● TEXTE DU DOCUMENT
Grèce : le vent, le soleil et la mer

par Jean-Paul Mari |  publié le 30/04/2023

Energies renouvelables. Malgré une crise financière qui a terrassé le pays, la Grèce a su mettre à profit ses atouts méditerranéens pour réussir le tour de force de couvrir plus de 40% de ses besoins en électricité grâce à l’énergie verte. Quant à la France…

Eoliennes - île d'Euboea près du Mont Ochi - Photo by Wassilios Aswestopoulos/ NurPhoto-

Sur la route qui mène d’Athènes à Delphes, deux choses frappent. D’abord, un paysage de Grèce antique, un précipice vertigineux à gauche, une citadelle de roches à droite et, perchée entre les deux, la cité antique de Delphes, dont les ruines surveillent le canyon et l’accès par la mer. Majestueux et dominateur. On dit qu’il suffit de se poster là, quand l’aube « aux doigts de rose » fait naître la lumière, pour rencontrer les dieux de l’Olympe.

Plus près du sol et des hommes, les collines de pierres qui bordent la route sont plantées de grandes flèches blanches de centaines d’éoliennes qui tournent au vent marin. Et dans les champs, entre deux plants de tomates et les oliviers, naissent des vergers modernes, rangées lumineuses de panneaux solaires qui couvrent des centaines d’hectares. En contrebas, les vagues de la méditerranée assurent le mouvement dynamique nécessaire à l’énergie marémotrice. Le vent, le soleil et la mer, toute la Grèce est là.

Au-delà de la carte postale de vacances, les énergies nouvelles sont devenues un des moteurs de la production électrique du gouvernement à Athènes. Le vendredi 7 octobre dernier, le pays a connu cinq heures de grâce en produisant assez d’énergie renouvelable pour assurer la totalité de ses besoins en électricité. Simple anecdote ?  

Au contraire, c’est le résultat d’une politique de transition qui a débuté en 2013, à l’aube de la crise financière qui a ébranlé le pays. Malgré le séisme économique, Athènes a couvert 46¨du mix énergétique — électricité, chauffage, climatisation, etc. — pendant six mois entre janvier et août. Dix ans plus tard, les énergies nouvelles fournissaient toujours 42 % des besoins sur la même période.

● SÉRIE DE TÂCHES
[1] Traduisez en anglais la phrase suivante, tirée du texte du document : « Le vendredi 7 octobre dernier, le pays a connu cinq heures de grâce en produisant assez d’énergie renouvelable pour assurer la totalité de ses besoins en électricité. »
[2] Répondez aux questions suivantes d'après le texte du document :
(a) Entre quelles villes mène la route décrite au début ?
(b) Pendant combien d'heures le pays a-t-il couvert la totalité de ses besoins en électricité le vendredi 7 octobre ?
(c) En quelle année a débuté la politique de transition ?

● LES DONNÉES
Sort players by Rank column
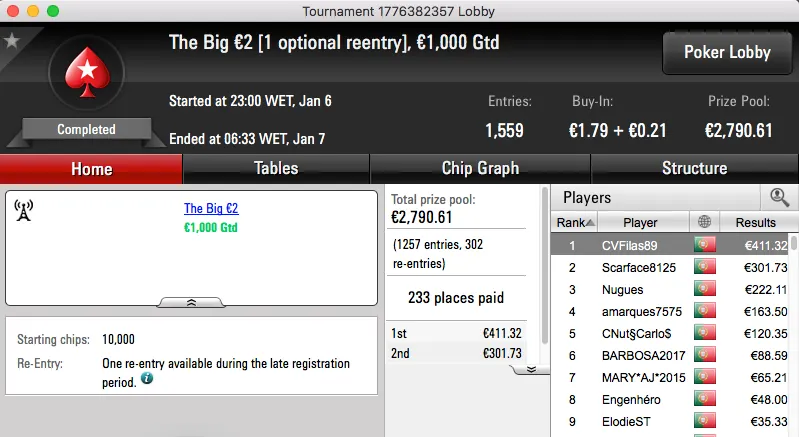Screen dimensions: 799x437 tap(576, 222)
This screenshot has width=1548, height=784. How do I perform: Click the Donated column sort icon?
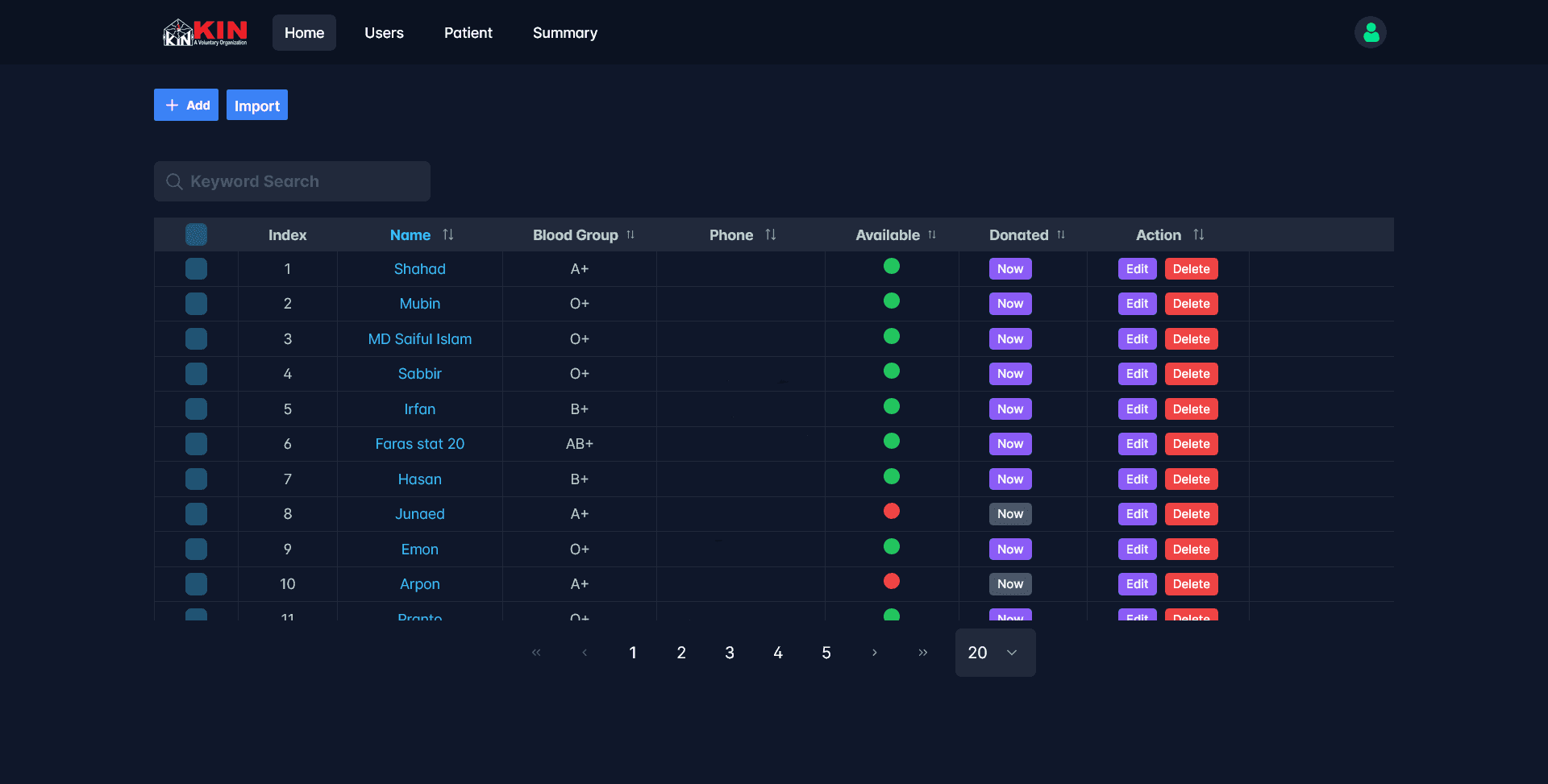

● RÉPONSES DANS L'ORDRE
[1] Last Friday, October 7, the country enjoyed five hours of grace by producing enough renewable energy to meet all of its electricity needs.

[2]
(a) La route mène d’Athènes à Delphes.
(b) Le pays a couvert la totalité de ses besoins pendant cinq heures.
(c) La politique de transition a débuté en 2013.